I used this photo earlier, posted it as number 350 of my 366 days of delight.
If my difficult day is today, it’s because 2020 has been kinder to me than it has to many other people I know, or know of. And it’s because I can be sad and slow even on beautiful sunlit afternoons with clean blue skies. If this is as bad as 2020 gets, then I will have got off lightly. And I would also have liked to have been able to take a shower this morning without crying about it. No morning walk for me today. No morning prayer. If today has not been very difficult, it has not been easy.
It may be that strange thing that depression does to memory, by which I can only bring to mind a very narrow now and the current emotion convinces me it’s permanent. I went back through my diary, looking for other difficult days. There were plenty in which I felt more or less like this – 16 July, for example, reads:
presumably this day happened? (i was not happy)
reading all of the internet
Zoom mimealong to Steal Away
I didn’t write, but I remember, that I had to go and cry on the stairs halfway through that.
On 17 June there’s:
FEELING ABSOLUTELY AWFUL
which I think was fatigue rather than anything to do with mental ill health.
There was a Monday in which I broke my phone and a kitchen knife and received an unsolicited review request for a deeply distasteful lesbian Nazi mystery novel followed by a Tuesday in which I had to deal with an ant infestation. There was the week clouded by worry when my father was in hospital back in March.
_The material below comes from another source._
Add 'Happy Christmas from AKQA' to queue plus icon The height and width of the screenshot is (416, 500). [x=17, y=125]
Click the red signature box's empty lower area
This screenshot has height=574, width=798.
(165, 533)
(And I know all of that’s very small beer compared with what some people have had to deal with, this year in particular.)
But today, because I’m in it, feels like a difficult day, if not the most difficult day. A slow day, a sad day, a day in which it took me an hour to get out of bed and tears to get me into the shower. The first day in a long time it’s been as bad as that. A day in which I did some little work, but also read a lot of irrelevant Tweets.
A day in which I wore silver shoes to go to the postbox. A day in which the sky was a clean clear blue and the trees were as lovely without leaves as they were with them.